We chose GRU as our main baseline since it’s widely used for reinforcement learning problems with partial observability and has been shown to outperform most of the other memory components in several domains, which makes it a strong baseline to compare against [1][2][3][4]. Additionally, the authors of the original POPGym paper that we use in section 6 have extensively tested various recurrent and transformer architectures on the benchmark, and GRU was always the best-performing architecture [1]. Since we are reusing their benchmark and similar other tasks, it is natural to compare against GRU as they have already done extensive testing with the most known architectures. While LRU has not been explored in reinforcement learning domains, we added it to our experiments because it is similar to our proposed architecture.

[1] Steven Morad, Ryan Kortvelesy, Matteo Bettini, Stephan Liwicki, and Amanda Prorok. POPGym:Benchmarking partially observable reinforcement learning. In International Conference on Learning Representations, 2023

[2] Tianwei Ni, Benjamin Eysenbach, and Ruslan Salakhutdinov. Recurrent model-free rl can be a strong baseline for many pomdps. In International Conference on Machine Learning, 2022.

[3] Danijar Hafner, Jurgis Pasukonis, Jimmy Ba, and Timothy Lillicrap. Mastering diverse domains through world models. arXiv preprint arXiv:2301.04104, 2023.

[4] Pleines, M., Pallasch, M., Zimmer, F., & Preuss, M. (2023). Memory gym: Partially observable challenges to memory-based agents. In The eleventh international conference on learning representations.

One downside is that the paper has a lot of mathematical formulations that may be difficult to follow for someone not well versed in this topic. However, these formulations are necessary and each step of the formulations is explained in detail, making it easier to follow.

We are glad that you found our mathematical formulations easy to follow. We agree that mathematical formulations can be dense, but we think they were all needed to provide the reader with a thorough understanding of our approach and answer any question that might arise about it. We chose to delegate most of the mathematical analysis to the appendix to allow the reader to understand the main contributions easily and then dive into more details about the specifics in the appendix.

• Line 188-190: “RTUs can be 189 seen as a small generalization of LRUs, moving away from strict nonlinearity” shouldn’t this be linearity, since LRU use linear operations?

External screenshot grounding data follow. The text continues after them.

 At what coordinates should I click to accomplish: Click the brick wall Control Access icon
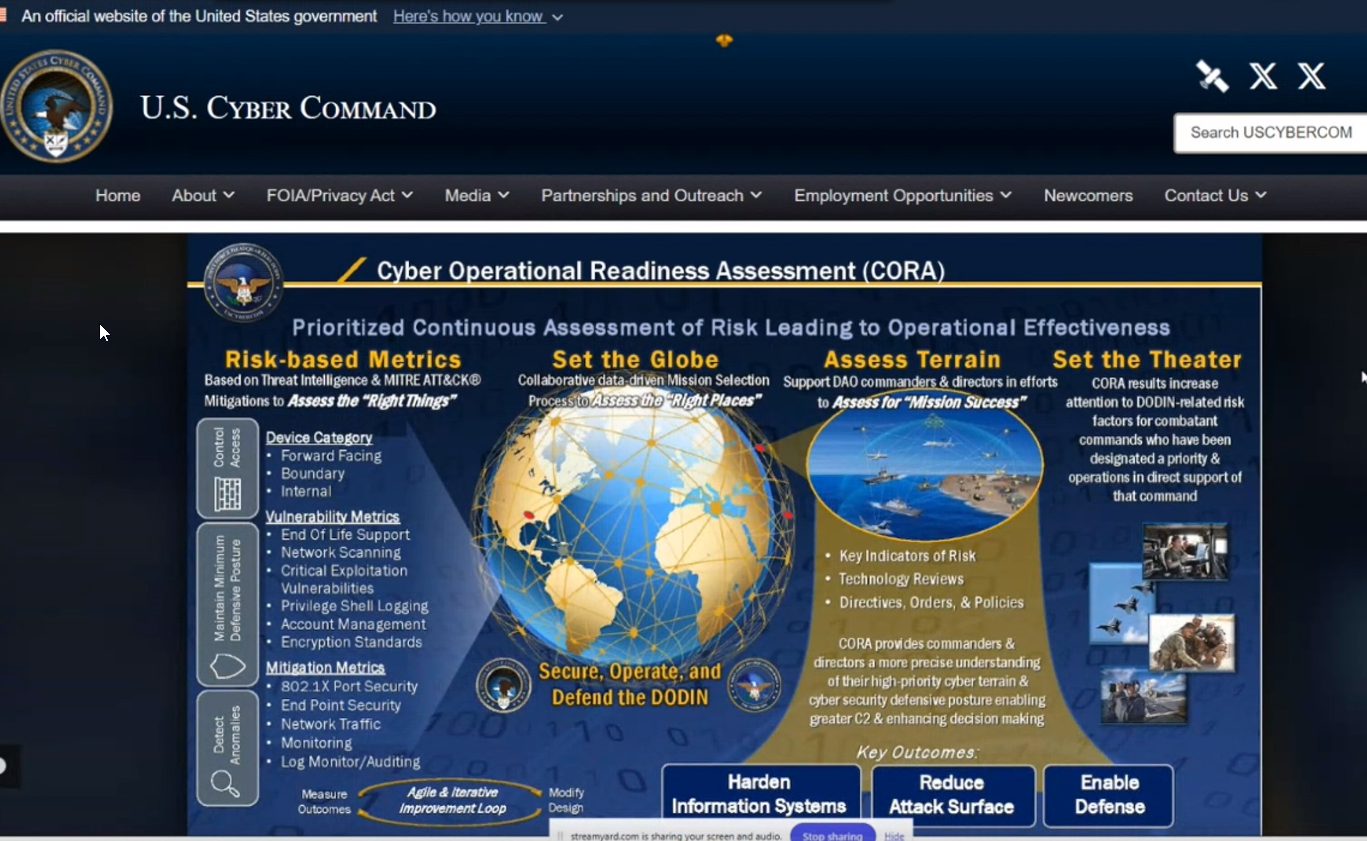click(x=228, y=493)
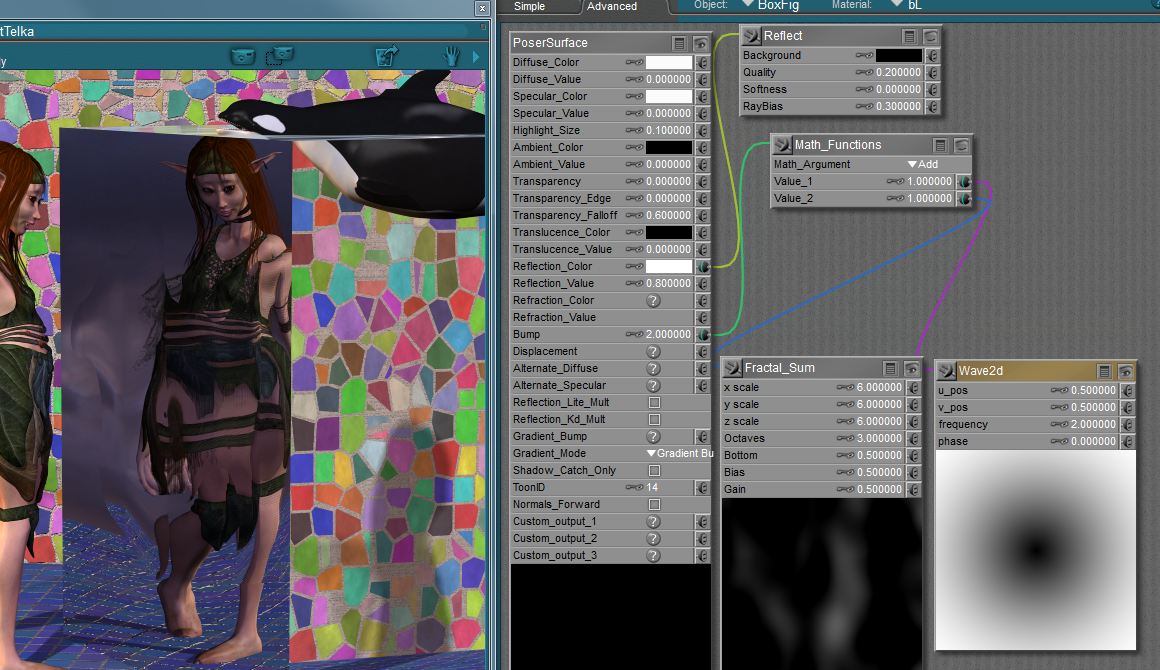This screenshot has width=1160, height=670.
Task: Open the Math_Argument Add dropdown
Action: click(x=922, y=165)
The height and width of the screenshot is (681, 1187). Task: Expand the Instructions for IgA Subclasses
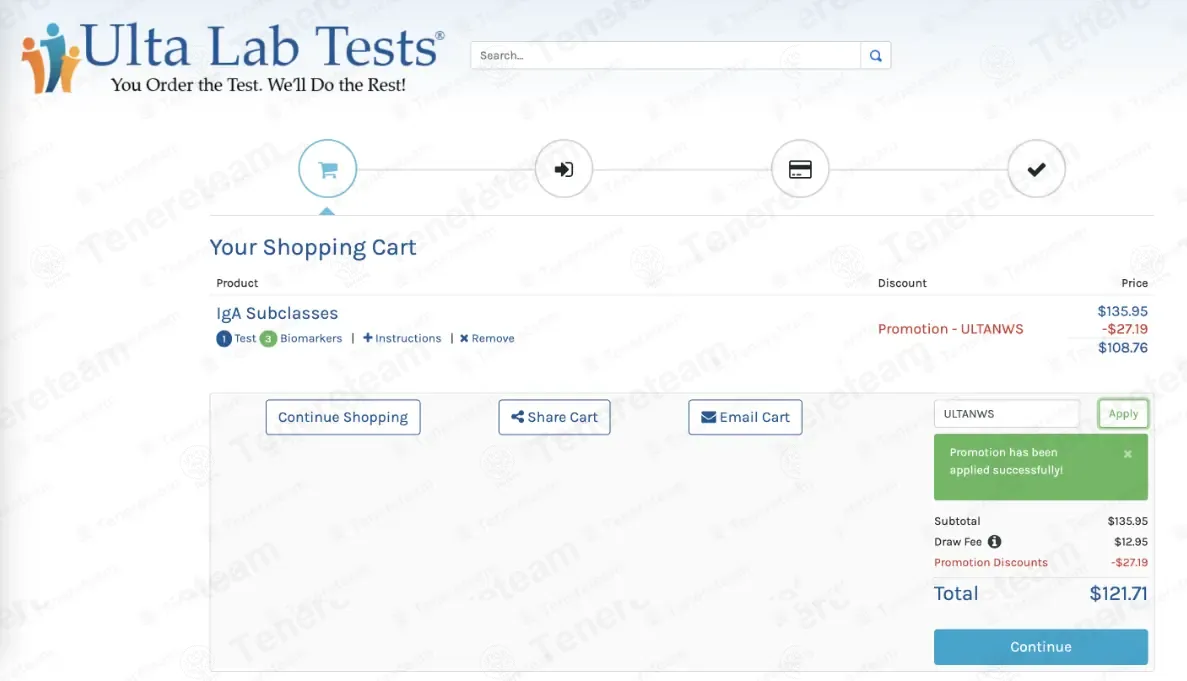pyautogui.click(x=402, y=339)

That’s correct. The sentence should be “RTUs can be seen as a small generalization of LRUs, moving away from strict linearity”

作者回复

We would like to thank all of the reviewers for their valuable feedback on the paper. We’ve carefully considered each concern and suggestion and provided detailed responses. While the reviewers had multiple concerns, there was no major common issue. To further address some of the reviewers' concerns regarding clarity, we added an updated version of Figures 21 and 26, changing the color of the GPT-2 baseline to be more obvious.

最终决定

Overall the reviewers agreed that the paper makes a nice contribution to deep architectures for reinforcement learning. Given the success of GRUs in the deep RL literature it is impressive to see this level of improvement.

The reviewers noted a number of issues that can use more clarification in the final paper and the authors should work hard to address them.